■ BRIEF: Among the entries below, tally each line where the word "computer" appears and state only the total.

■ DATA TO EXAMINE:
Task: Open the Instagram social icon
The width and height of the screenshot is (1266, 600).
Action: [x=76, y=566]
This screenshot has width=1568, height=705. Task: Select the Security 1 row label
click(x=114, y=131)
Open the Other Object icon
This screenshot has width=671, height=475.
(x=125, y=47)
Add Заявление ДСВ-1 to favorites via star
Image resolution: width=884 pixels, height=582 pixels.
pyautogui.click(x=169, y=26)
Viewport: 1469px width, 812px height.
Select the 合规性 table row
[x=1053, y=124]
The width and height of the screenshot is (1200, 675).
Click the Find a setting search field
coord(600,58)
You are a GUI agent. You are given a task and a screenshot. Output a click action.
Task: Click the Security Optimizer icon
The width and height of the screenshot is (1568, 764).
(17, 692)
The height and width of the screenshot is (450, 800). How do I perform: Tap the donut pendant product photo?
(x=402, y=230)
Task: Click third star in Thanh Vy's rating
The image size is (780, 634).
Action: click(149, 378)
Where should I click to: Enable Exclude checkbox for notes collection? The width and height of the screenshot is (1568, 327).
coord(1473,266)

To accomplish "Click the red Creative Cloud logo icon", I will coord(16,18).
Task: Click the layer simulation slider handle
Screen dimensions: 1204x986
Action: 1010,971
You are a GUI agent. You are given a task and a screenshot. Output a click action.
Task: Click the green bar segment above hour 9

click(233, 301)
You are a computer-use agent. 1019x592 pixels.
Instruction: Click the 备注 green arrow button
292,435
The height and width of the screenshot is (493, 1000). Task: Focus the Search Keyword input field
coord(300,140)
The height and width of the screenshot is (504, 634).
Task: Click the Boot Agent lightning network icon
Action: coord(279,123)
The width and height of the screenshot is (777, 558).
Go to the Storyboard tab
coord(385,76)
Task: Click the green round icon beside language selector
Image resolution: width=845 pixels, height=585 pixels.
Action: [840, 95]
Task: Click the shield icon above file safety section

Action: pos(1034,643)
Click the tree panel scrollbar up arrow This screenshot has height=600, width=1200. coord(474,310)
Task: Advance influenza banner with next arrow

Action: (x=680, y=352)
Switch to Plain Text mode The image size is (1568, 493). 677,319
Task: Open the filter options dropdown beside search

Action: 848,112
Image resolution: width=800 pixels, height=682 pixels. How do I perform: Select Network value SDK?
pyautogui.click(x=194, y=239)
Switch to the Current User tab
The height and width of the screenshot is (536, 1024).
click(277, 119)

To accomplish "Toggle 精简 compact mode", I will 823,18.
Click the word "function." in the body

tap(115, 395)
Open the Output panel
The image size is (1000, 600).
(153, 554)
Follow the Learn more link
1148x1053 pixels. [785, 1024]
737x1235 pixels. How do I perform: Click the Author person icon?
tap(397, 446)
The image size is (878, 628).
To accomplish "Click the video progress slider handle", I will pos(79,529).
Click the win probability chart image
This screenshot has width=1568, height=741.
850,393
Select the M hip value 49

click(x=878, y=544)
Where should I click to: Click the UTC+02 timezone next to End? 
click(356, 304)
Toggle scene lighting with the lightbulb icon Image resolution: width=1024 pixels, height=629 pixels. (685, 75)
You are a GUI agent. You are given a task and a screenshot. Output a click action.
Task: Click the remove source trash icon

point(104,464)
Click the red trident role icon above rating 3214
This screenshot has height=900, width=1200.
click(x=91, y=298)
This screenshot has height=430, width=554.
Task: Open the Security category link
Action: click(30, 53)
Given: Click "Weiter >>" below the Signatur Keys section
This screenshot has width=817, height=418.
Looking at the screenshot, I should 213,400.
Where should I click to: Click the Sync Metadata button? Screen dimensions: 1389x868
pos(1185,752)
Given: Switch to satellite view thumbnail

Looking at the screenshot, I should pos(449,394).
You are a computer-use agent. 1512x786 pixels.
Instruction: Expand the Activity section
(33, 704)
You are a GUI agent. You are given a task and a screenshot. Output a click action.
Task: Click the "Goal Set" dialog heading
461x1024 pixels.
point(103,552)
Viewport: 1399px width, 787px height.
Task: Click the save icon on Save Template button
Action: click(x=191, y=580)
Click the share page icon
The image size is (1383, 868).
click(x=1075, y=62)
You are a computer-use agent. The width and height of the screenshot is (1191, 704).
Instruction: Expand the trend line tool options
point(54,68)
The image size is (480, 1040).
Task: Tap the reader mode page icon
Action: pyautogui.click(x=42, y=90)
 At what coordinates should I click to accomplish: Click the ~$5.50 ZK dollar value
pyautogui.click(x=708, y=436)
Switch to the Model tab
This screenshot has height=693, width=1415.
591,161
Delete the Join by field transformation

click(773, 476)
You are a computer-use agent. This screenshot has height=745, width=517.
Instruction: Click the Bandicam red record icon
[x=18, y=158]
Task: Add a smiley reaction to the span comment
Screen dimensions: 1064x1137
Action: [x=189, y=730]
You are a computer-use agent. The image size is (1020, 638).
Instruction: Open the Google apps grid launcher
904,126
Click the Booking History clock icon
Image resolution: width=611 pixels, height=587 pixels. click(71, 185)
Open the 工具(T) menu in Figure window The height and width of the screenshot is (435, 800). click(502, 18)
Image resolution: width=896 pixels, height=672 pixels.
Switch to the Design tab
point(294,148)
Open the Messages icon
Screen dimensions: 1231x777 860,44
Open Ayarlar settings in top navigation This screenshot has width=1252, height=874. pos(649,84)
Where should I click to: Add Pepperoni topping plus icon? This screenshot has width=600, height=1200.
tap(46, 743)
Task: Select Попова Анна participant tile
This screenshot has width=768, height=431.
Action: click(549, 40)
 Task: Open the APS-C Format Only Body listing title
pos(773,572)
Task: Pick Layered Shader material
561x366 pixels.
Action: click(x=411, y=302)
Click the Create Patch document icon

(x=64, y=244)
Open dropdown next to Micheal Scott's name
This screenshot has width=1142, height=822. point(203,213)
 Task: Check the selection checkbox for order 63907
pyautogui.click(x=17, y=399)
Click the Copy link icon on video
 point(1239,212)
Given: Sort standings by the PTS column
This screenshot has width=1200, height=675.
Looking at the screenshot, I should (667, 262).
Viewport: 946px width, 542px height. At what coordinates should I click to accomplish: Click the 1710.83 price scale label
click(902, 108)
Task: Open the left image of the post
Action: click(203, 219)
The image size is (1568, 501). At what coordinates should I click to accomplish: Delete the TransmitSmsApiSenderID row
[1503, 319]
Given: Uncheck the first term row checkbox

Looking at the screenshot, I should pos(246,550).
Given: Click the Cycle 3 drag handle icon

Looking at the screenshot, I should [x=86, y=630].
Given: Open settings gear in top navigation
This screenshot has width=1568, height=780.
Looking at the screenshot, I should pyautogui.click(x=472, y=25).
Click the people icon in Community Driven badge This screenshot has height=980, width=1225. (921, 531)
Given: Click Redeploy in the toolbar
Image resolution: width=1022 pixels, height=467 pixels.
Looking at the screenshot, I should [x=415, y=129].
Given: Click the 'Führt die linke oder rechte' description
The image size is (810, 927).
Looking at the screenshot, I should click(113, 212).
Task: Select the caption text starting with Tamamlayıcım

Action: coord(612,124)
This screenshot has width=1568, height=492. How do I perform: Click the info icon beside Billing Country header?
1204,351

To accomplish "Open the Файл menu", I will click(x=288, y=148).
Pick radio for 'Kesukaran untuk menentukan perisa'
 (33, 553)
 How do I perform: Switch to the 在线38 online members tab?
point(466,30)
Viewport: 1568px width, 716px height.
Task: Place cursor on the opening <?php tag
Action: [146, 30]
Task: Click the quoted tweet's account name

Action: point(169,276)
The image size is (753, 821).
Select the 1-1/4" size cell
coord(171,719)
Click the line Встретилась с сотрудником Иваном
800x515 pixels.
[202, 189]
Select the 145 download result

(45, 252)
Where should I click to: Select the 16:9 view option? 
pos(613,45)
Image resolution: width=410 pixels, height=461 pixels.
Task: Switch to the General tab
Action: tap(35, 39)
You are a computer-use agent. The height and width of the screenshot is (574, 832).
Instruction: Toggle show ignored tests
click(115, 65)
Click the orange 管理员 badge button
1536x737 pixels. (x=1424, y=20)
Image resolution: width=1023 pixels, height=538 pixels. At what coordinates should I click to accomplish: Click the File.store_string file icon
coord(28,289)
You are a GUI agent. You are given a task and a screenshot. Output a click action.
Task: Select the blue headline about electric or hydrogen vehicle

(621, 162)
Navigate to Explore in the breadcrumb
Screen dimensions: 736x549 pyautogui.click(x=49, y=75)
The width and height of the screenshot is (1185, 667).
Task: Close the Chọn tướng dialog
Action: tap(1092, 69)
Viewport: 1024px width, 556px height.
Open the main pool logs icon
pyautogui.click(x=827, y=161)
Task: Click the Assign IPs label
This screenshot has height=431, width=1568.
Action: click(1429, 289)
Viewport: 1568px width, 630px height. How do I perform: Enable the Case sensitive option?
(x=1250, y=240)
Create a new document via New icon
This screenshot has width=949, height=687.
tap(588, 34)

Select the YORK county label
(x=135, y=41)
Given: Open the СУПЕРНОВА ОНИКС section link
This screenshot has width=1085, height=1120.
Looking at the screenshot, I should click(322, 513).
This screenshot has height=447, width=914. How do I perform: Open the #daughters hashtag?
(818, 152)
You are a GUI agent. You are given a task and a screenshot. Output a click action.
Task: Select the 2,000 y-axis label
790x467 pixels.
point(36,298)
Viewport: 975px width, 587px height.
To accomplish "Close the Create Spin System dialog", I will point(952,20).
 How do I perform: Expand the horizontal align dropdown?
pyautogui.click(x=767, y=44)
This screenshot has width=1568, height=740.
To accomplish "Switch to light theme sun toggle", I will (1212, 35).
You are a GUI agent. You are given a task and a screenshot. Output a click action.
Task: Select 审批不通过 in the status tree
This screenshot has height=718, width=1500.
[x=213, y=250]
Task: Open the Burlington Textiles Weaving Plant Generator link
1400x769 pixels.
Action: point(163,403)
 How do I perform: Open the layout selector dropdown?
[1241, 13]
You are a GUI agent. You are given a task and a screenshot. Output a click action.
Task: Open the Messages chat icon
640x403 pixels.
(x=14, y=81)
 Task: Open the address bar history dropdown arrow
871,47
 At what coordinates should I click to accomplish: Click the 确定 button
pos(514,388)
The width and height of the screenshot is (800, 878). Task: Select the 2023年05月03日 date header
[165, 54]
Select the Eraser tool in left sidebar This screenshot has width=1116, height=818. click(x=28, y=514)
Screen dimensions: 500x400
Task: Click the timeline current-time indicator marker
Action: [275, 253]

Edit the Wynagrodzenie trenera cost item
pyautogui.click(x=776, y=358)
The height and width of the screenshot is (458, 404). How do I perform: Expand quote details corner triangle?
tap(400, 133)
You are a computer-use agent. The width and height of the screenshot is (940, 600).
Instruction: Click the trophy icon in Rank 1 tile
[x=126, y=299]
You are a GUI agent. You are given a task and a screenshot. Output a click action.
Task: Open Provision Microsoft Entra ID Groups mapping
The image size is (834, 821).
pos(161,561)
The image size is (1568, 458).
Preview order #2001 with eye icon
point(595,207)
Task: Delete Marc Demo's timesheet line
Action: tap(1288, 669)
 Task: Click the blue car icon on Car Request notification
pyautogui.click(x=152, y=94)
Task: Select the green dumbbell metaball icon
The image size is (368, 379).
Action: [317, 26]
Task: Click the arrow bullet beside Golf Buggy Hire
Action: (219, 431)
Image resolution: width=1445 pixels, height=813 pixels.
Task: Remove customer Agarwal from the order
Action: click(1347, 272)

■ OUTPUT FOR THIS TASK: 7